Resarch activities at CPHT: Condensed Matter

Research interests:  Condensed Matter Physics, Correlated Quantum Systems, Quantum Computing, Computational Physics

Thesis: "Hybrid quantum/classical methods for the study of strongly correlated quantum systems."
Advisors: Michel Ferrero and Thomas Ayral

Abstract

The study of strongly correlated fermion systems, such as Hubbard model, is a challenging problem in condensed matter physics, particularly due to the emergence of the "sign problem" when computing the ground state. When using Monte Carlo methods, this problem manifests itself through the exponential growth of the variance of statistical estimators. The so-called "constrained path" approximation, used in conjunction with the AFQMC (Auxiliary Field Quantum Monte Carlo) algorithm, makes it possible to eliminate this phenomenon, at the cost of an approximation whose accuracy increases the closer the chosen reference state is to the ground state of the system. The classical implementation of this method is, however, restricted to quantum states that are easily representable and usable on a classical processor, such as Slater determinants.
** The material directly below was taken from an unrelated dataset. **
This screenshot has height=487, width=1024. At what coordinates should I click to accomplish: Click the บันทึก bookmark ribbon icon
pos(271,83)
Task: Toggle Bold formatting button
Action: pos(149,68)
This thesis investigates how the use of quantum algorithms such as the so-called "shadow tomography" protocol can improve the classical CP-AFQMC method applied to the Hubbard model by diversifying the usable reference states. The objective is thus to study the influence of an improvement of the reference quantum state on the constrained path approximation in the framework of the quantum many-body problem.